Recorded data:

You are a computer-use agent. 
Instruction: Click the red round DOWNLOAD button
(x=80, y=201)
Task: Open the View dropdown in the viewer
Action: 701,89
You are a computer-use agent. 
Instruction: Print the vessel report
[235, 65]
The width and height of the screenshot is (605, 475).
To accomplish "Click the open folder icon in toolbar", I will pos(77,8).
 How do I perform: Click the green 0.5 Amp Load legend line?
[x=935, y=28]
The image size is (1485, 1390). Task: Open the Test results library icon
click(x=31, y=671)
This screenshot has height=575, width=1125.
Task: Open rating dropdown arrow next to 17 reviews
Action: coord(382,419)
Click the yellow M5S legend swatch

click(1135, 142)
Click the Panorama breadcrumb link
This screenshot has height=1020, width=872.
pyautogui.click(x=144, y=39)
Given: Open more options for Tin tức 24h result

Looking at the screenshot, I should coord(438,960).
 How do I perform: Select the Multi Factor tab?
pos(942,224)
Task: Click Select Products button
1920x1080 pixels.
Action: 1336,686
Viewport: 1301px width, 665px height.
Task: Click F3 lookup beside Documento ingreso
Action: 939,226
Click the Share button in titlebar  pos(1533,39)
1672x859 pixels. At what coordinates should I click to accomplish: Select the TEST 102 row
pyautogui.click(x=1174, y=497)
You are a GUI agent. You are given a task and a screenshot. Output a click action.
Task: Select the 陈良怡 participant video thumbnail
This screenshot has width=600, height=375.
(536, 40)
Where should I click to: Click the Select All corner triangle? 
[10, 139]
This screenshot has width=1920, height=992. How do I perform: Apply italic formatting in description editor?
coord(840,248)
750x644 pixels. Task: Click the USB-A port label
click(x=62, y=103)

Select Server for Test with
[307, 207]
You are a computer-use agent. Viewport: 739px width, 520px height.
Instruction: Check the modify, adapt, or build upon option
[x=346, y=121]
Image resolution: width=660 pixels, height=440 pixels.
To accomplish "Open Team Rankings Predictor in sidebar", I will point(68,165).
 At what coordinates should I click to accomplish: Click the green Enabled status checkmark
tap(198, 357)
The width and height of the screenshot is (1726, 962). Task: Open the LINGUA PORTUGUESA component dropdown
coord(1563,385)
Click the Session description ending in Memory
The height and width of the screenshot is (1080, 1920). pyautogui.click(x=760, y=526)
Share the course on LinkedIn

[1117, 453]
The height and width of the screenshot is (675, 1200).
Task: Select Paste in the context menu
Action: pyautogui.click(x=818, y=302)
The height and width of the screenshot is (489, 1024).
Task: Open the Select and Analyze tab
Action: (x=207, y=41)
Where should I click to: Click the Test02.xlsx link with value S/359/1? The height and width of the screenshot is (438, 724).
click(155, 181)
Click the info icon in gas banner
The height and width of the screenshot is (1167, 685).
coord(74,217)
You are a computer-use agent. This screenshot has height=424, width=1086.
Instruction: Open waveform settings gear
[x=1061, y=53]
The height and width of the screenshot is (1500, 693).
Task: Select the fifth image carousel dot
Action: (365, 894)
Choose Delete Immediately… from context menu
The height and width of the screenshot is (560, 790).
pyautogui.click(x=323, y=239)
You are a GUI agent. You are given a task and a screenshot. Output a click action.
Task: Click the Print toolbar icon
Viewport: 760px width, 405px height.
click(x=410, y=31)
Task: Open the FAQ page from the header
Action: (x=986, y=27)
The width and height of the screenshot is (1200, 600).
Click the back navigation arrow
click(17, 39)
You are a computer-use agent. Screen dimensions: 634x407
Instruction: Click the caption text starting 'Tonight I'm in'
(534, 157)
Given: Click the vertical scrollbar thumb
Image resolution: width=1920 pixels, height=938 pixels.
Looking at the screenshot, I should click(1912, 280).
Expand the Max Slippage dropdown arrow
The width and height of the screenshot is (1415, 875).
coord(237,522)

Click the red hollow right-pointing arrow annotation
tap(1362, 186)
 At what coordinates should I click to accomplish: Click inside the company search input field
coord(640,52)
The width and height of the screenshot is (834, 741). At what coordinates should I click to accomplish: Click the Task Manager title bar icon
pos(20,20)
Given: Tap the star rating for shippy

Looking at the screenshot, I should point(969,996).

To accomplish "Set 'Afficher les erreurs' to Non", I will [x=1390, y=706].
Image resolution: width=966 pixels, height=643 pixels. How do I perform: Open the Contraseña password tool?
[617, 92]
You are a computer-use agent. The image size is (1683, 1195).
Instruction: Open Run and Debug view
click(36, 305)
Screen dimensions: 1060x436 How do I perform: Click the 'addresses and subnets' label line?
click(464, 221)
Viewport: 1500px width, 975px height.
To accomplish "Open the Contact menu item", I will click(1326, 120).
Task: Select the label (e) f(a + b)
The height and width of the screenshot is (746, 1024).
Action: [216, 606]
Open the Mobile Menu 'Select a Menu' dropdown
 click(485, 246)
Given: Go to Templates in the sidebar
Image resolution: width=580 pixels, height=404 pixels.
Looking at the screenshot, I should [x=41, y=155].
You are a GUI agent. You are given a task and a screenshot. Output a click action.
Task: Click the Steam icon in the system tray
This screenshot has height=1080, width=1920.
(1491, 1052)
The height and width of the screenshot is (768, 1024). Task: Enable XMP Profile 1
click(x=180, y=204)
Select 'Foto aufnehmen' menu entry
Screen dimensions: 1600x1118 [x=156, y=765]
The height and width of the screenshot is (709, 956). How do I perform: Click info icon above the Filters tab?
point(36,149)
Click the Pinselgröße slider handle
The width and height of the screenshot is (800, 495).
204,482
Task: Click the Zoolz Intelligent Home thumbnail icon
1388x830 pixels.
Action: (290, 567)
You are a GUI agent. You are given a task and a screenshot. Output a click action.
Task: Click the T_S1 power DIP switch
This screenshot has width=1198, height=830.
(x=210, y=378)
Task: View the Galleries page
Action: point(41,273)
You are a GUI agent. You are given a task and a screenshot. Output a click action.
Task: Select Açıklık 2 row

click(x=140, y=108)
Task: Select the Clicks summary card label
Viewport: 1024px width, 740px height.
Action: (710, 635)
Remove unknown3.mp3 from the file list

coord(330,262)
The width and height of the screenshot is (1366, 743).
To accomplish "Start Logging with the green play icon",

* Instructions for the task: From the records above, print exactly the lines that run from the line with "How do I perform: Select" to the line with "Image resolution: width=660", inclusive.

* Output of the exercise:
 How do I perform: Select the Multi Factor tab?
pos(942,224)
Task: Click Select Products button
1920x1080 pixels.
Action: 1336,686
Viewport: 1301px width, 665px height.
Task: Click F3 lookup beside Documento ingreso
Action: 939,226
Click the Share button in titlebar  pos(1533,39)
1672x859 pixels. At what coordinates should I click to accomplish: Select the TEST 102 row
pyautogui.click(x=1174, y=497)
You are a GUI agent. You are given a task and a screenshot. Output a click action.
Task: Select the 陈良怡 participant video thumbnail
This screenshot has width=600, height=375.
(536, 40)
Where should I click to: Click the Select All corner triangle? 
[10, 139]
This screenshot has width=1920, height=992. How do I perform: Apply italic formatting in description editor?
coord(840,248)
750x644 pixels. Task: Click the USB-A port label
click(x=62, y=103)

Select Server for Test with
[307, 207]
You are a computer-use agent. Viewport: 739px width, 520px height.
Instruction: Check the modify, adapt, or build upon option
[x=346, y=121]
Image resolution: width=660 pixels, height=440 pixels.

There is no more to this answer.